**Problem details**
Reproduce the entries from the start through the line with "will [458, 195].", substituting "complete" for "accomplish" and leaving everything else unchanged.

**Dataset entries**
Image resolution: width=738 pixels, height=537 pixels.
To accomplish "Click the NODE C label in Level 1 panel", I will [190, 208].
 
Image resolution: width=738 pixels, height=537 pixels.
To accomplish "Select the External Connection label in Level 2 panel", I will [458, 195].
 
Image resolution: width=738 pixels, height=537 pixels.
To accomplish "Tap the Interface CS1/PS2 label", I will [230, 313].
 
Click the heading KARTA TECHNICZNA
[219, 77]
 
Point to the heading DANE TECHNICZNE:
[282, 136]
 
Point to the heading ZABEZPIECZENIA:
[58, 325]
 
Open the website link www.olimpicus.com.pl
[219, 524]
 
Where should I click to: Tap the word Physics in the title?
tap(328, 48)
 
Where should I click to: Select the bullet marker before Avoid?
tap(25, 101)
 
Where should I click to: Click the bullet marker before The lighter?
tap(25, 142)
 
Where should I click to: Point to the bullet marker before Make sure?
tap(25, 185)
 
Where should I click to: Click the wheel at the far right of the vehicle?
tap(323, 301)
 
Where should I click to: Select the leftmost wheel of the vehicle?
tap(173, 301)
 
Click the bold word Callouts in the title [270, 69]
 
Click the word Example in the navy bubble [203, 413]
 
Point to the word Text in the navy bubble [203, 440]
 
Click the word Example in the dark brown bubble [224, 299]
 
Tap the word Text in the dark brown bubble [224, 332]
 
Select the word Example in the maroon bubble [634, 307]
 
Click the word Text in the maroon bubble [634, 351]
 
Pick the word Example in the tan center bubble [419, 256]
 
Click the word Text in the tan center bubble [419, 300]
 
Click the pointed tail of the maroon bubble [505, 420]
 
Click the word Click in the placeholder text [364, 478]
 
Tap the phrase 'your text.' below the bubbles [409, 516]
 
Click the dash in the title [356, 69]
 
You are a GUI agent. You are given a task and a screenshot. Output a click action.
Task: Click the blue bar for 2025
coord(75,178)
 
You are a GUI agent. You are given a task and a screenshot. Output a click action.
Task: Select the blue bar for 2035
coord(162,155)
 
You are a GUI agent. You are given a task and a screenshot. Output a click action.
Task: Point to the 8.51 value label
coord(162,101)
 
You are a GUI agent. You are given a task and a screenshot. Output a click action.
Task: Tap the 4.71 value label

**Task output**
Image resolution: width=738 pixels, height=537 pixels.
To complete "Click the NODE C label in Level 1 panel", I will [190, 208].
 
Image resolution: width=738 pixels, height=537 pixels.
To complete "Select the External Connection label in Level 2 panel", I will [458, 195].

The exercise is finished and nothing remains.